The second result of this paper allows us to cope with frequent jumps of the discrete components by using averaging. Averaging techniques are widely used in physics and chemistry to simplify models by eliminating fast microscopic variables [32
]. In our case, the microscopic variables are the discrete state components (for instance species present in low numbers) and the resulting approximations are averaged switched diffusion or averaged (piecewise) deterministic processes. Standard averaging techniques for discrete Markov chains [35
] use state aggregation. However, state aggregation algorithms are effective only for Markov chains with a finite, small number of states. A more effective averaging method, that we present here, is cycle averaging in chemical reaction networks. Our method exploits the formal analogy between the quasi-stationarity assumption for fast deterministic linear cycles [36
] and the stochastic averaging assumption for the same type of submodels.

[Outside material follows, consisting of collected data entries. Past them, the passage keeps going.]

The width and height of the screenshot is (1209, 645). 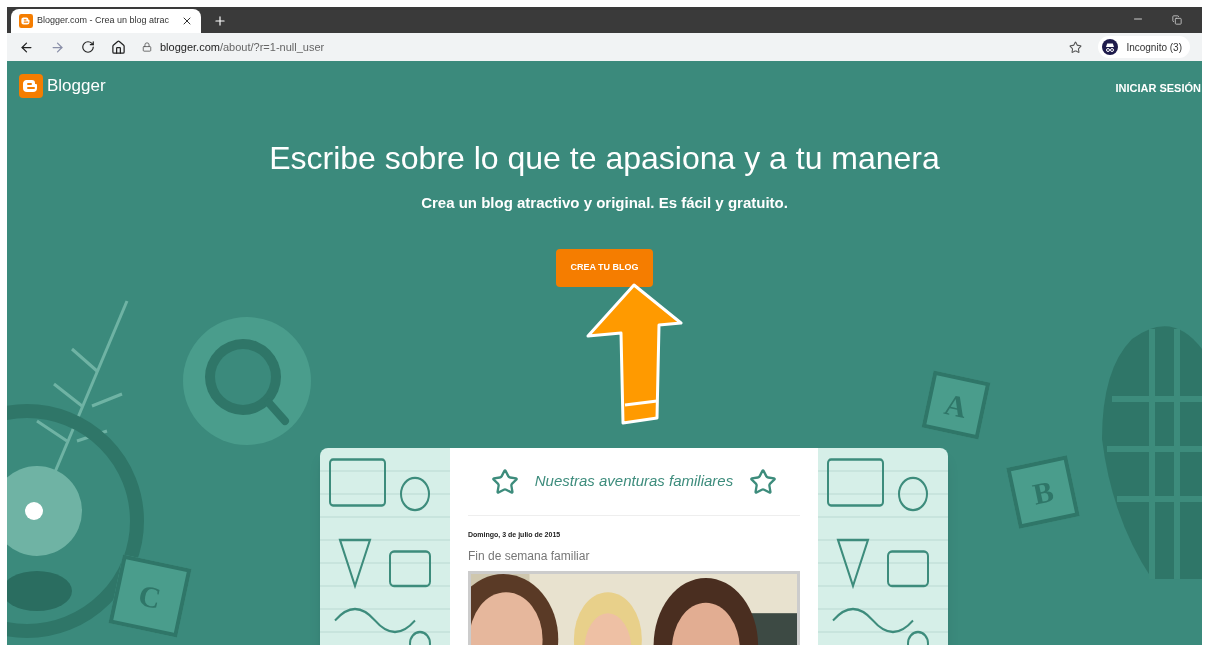 I want to click on new-tab-icon, so click(x=220, y=21).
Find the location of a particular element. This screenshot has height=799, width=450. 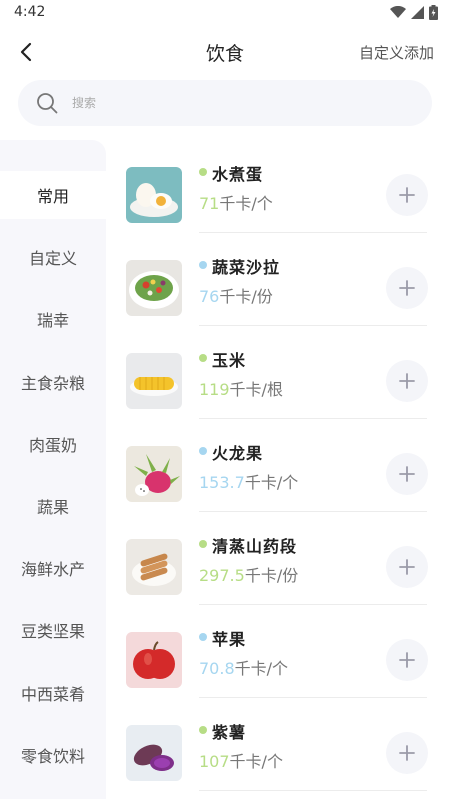

calorie-value: 153.7 is located at coordinates (222, 482).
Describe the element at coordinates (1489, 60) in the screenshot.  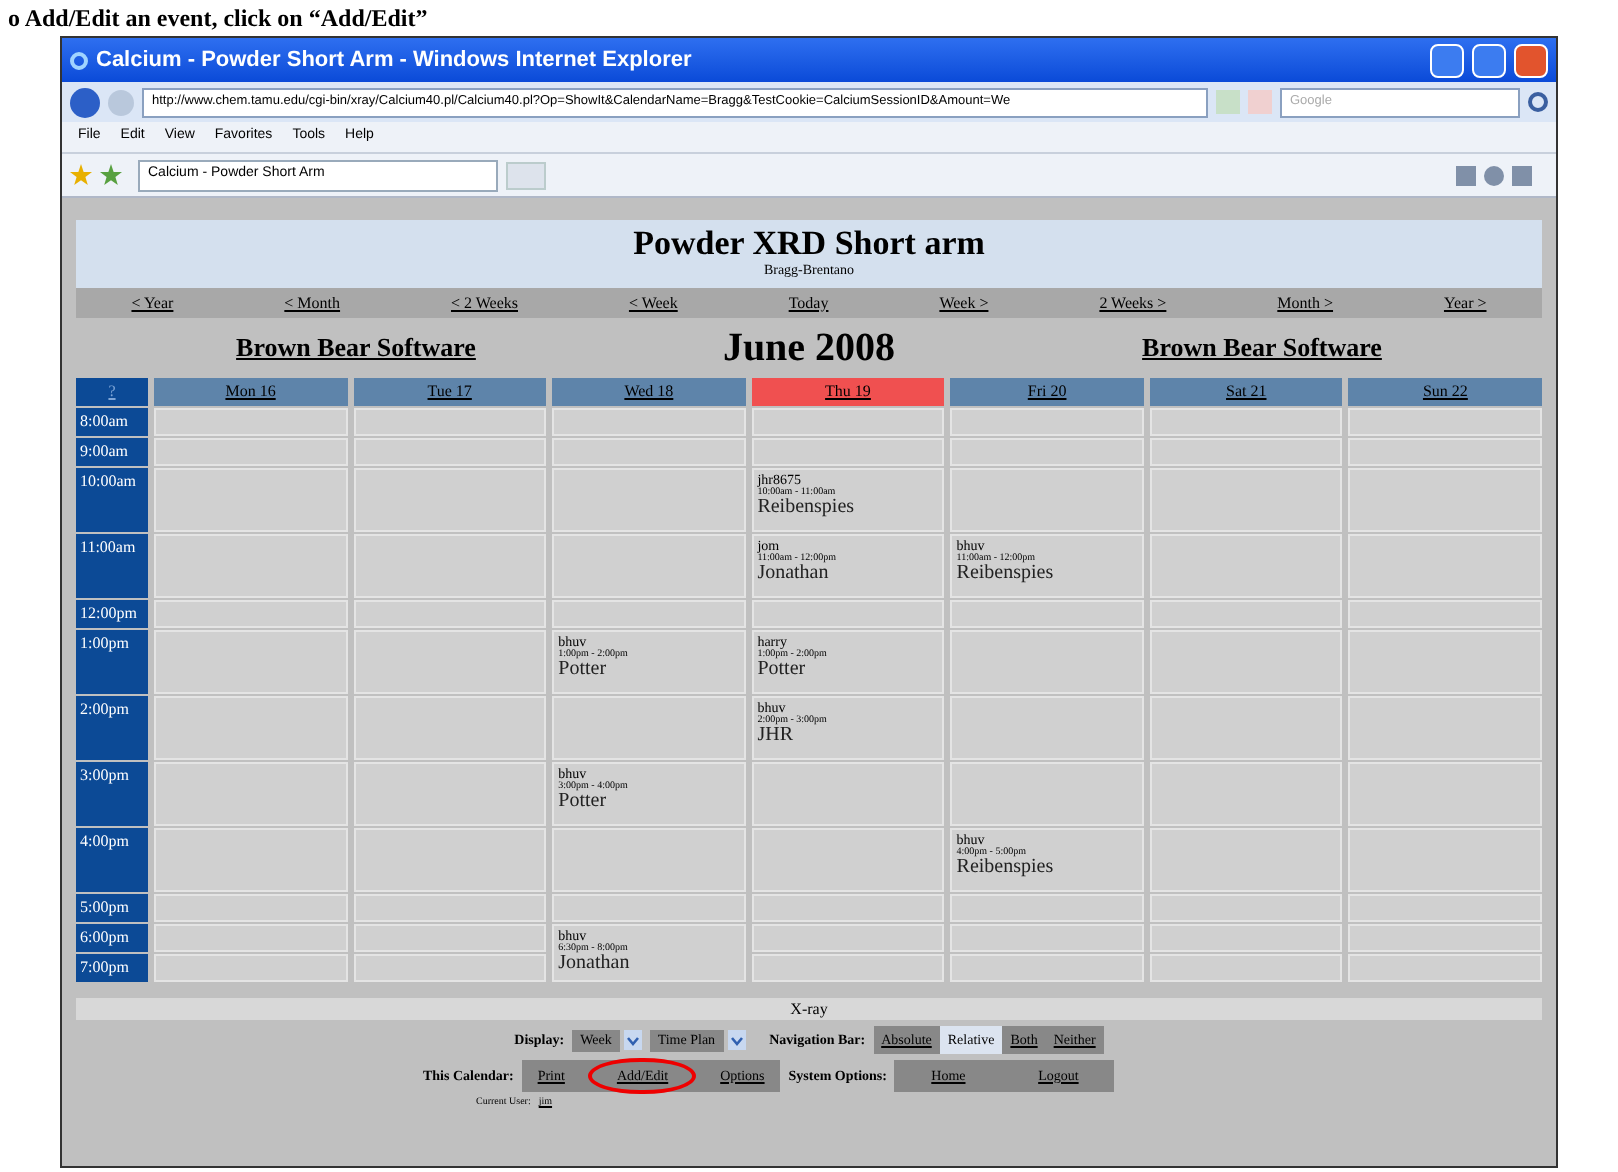
I see `maximize-button` at that location.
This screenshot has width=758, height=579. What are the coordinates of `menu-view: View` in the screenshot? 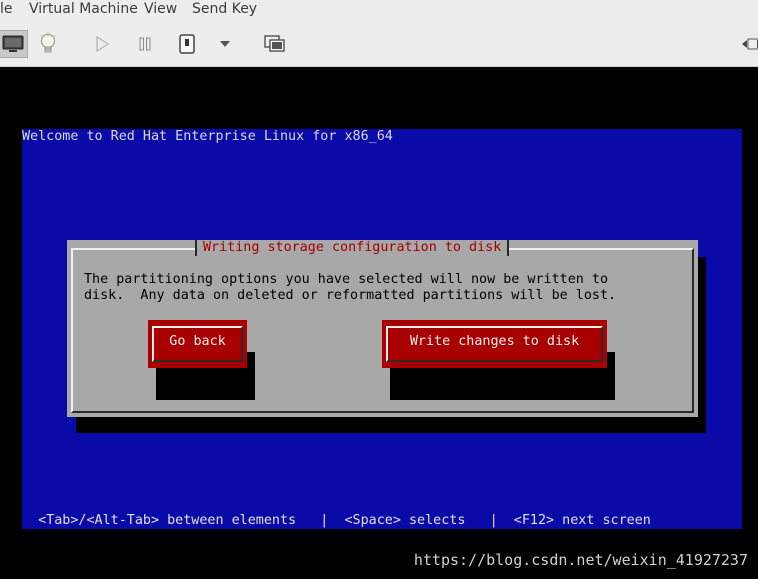 It's located at (160, 9).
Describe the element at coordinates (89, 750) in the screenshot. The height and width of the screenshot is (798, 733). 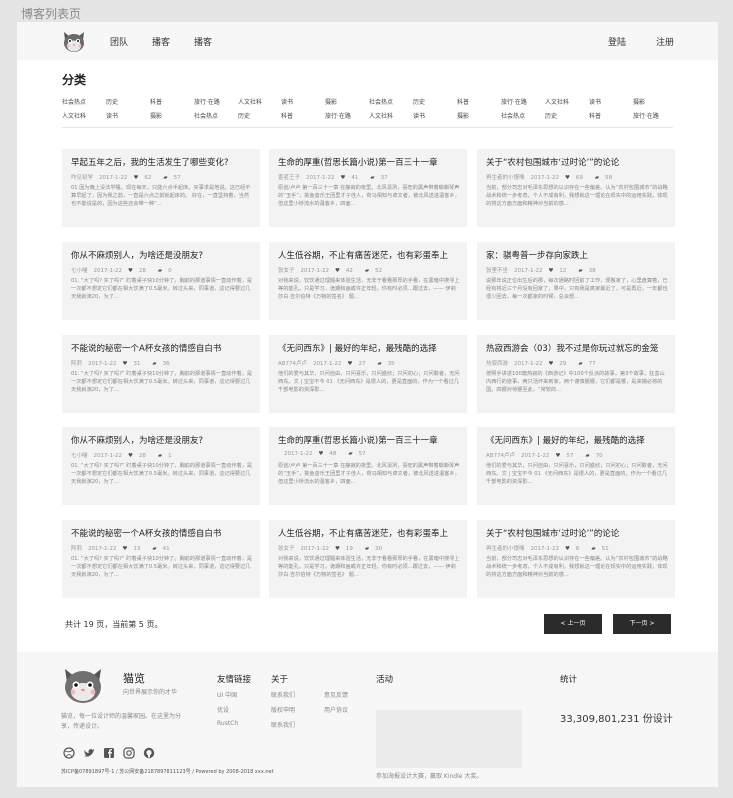
I see `twitter-icon` at that location.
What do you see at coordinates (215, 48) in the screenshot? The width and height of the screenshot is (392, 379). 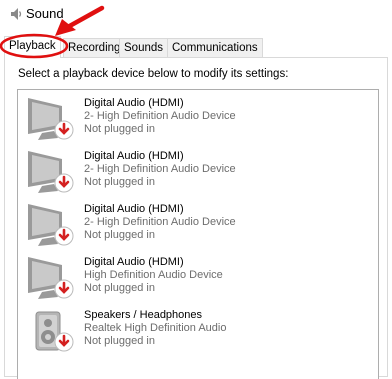 I see `tab-communications: Communications` at bounding box center [215, 48].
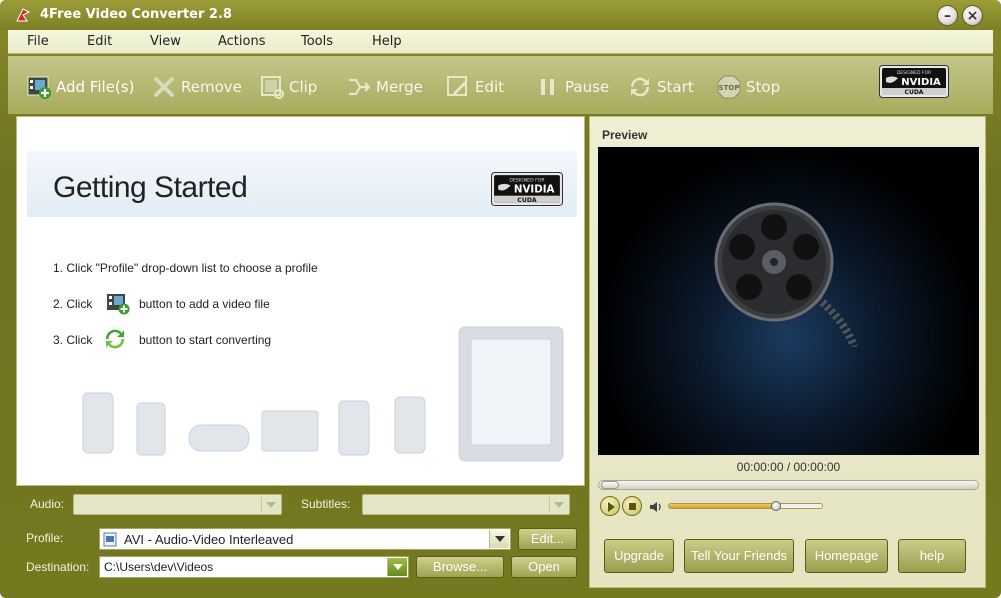 The image size is (1001, 598). What do you see at coordinates (748, 87) in the screenshot?
I see `stop-button: STOP Stop` at bounding box center [748, 87].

Stochastic quasi-steady-state approximations presented in [37
] combine singular perturbations for the master equations and Van Kampen's Ω-expansion [38
] (first order Kramers-Moyal expansion) and are very close to our approach. However, we provide here a much more general setting and completely characterize the hybrid limits that result from this setting.
The stochastic dynamics of our simplified hybrid models provide good approximations of the un-reduced chemical master equation. We show rigorously elsewhere [39
] that the simplified hybrid processes are weak approximations of the un-reduced Markov process. This means that all the statistical properties of the trajectories are approximated in distribution. In particular, steady state distributions of molecular species concentrations should be accurately reproduced. Also, distributions of intermittence times like the times between bursts in the production of mRNA or proteins, or the commutation time for stochastic switches are expected to be similar for the reduced model and for the initial model.
The structure of this paper is the following. In the Methods section we obtain hybrid simplifications for pure jump Markov processes and also propose a new averaging algorithm for these models. In the "Results and Discussion" section we present several examples of hybrid models obtained from stochastic chemical kinetics models, including a medium scale protein production model for which we demonstrate averaging.